■ **Work request**
All the data below needs to be retyped exactly as shown.

── Records shown ──

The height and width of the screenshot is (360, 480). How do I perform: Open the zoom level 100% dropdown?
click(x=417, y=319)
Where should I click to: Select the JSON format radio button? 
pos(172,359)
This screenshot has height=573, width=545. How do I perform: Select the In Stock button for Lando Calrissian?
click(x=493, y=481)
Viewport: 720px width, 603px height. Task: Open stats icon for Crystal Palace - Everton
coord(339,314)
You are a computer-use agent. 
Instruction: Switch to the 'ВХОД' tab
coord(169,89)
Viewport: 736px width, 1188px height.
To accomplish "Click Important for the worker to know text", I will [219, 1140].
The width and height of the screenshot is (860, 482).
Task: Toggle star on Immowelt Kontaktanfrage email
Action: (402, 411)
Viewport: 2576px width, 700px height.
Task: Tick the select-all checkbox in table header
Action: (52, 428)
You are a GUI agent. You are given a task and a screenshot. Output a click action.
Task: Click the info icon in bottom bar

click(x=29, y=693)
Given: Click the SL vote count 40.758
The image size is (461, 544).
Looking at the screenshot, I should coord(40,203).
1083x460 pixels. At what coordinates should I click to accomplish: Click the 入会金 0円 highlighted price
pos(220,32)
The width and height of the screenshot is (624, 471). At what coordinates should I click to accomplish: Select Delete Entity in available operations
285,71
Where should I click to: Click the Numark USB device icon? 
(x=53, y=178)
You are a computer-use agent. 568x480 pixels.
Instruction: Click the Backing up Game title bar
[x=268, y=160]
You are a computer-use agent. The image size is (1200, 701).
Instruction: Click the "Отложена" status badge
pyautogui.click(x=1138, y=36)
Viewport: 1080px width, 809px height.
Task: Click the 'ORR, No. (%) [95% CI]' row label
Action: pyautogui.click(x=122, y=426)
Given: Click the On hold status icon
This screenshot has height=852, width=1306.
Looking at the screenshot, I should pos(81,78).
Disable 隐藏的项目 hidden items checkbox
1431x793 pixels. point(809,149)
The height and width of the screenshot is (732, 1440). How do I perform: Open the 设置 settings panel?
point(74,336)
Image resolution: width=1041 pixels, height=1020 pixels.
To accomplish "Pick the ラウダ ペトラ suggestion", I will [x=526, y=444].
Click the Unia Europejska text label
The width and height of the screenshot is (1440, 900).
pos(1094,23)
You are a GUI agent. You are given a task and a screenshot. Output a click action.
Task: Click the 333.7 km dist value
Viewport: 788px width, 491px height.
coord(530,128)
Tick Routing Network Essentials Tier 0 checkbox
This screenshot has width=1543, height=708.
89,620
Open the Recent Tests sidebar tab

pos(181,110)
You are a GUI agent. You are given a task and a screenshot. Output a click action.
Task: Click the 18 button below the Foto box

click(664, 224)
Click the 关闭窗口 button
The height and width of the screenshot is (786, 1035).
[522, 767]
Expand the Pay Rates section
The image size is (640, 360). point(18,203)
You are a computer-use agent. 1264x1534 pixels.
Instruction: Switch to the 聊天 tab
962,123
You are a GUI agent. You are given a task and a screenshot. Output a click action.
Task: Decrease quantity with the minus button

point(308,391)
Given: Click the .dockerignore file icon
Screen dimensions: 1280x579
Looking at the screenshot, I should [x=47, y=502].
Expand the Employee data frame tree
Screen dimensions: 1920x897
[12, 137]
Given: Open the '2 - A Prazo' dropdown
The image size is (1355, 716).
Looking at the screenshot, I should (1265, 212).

───

■ **Your response**
The height and width of the screenshot is (360, 480). How do I perform: Open the zoom level 100% dropdown?
click(x=417, y=319)
Where should I click to: Select the JSON format radio button? 
pos(172,359)
This screenshot has height=573, width=545. How do I perform: Select the In Stock button for Lando Calrissian?
click(x=493, y=481)
Viewport: 720px width, 603px height. Task: Open stats icon for Crystal Palace - Everton
coord(339,314)
You are a computer-use agent. 
Instruction: Switch to the 'ВХОД' tab
coord(169,89)
Viewport: 736px width, 1188px height.
To accomplish "Click Important for the worker to know text", I will [219, 1140].
The width and height of the screenshot is (860, 482).
Task: Toggle star on Immowelt Kontaktanfrage email
Action: (402, 411)
Viewport: 2576px width, 700px height.
Task: Tick the select-all checkbox in table header
Action: (52, 428)
You are a GUI agent. You are given a task and a screenshot. Output a click action.
Task: Click the info icon in bottom bar

click(x=29, y=693)
Given: Click the SL vote count 40.758
The image size is (461, 544).
Looking at the screenshot, I should coord(40,203).
1083x460 pixels. At what coordinates should I click to accomplish: Click the 入会金 0円 highlighted price
pos(220,32)
The width and height of the screenshot is (624, 471). At what coordinates should I click to accomplish: Select Delete Entity in available operations
285,71
Where should I click to: Click the Numark USB device icon? 
(x=53, y=178)
You are a computer-use agent. 568x480 pixels.
Instruction: Click the Backing up Game title bar
[x=268, y=160]
You are a computer-use agent. The image size is (1200, 701).
Instruction: Click the "Отложена" status badge
pyautogui.click(x=1138, y=36)
Viewport: 1080px width, 809px height.
Task: Click the 'ORR, No. (%) [95% CI]' row label
Action: pyautogui.click(x=122, y=426)
Given: Click the On hold status icon
This screenshot has height=852, width=1306.
Looking at the screenshot, I should pos(81,78).
Disable 隐藏的项目 hidden items checkbox
1431x793 pixels. point(809,149)
The height and width of the screenshot is (732, 1440). How do I perform: Open the 设置 settings panel?
point(74,336)
Image resolution: width=1041 pixels, height=1020 pixels.
To accomplish "Pick the ラウダ ペトラ suggestion", I will [x=526, y=444].
Click the Unia Europejska text label
The width and height of the screenshot is (1440, 900).
pos(1094,23)
You are a GUI agent. You are given a task and a screenshot. Output a click action.
Task: Click the 333.7 km dist value
Viewport: 788px width, 491px height.
coord(530,128)
Tick Routing Network Essentials Tier 0 checkbox
This screenshot has width=1543, height=708.
89,620
Open the Recent Tests sidebar tab

pos(181,110)
You are a GUI agent. You are given a task and a screenshot. Output a click action.
Task: Click the 18 button below the Foto box

click(664, 224)
Click the 关闭窗口 button
The height and width of the screenshot is (786, 1035).
[522, 767]
Expand the Pay Rates section
The image size is (640, 360). point(18,203)
You are a computer-use agent. 1264x1534 pixels.
Instruction: Switch to the 聊天 tab
962,123
You are a GUI agent. You are given a task and a screenshot. Output a click action.
Task: Decrease quantity with the minus button

point(308,391)
Given: Click the .dockerignore file icon
Screen dimensions: 1280x579
Looking at the screenshot, I should [x=47, y=502].
Expand the Employee data frame tree
Screen dimensions: 1920x897
[12, 137]
Given: Open the '2 - A Prazo' dropdown
The image size is (1355, 716).
Looking at the screenshot, I should (1265, 212).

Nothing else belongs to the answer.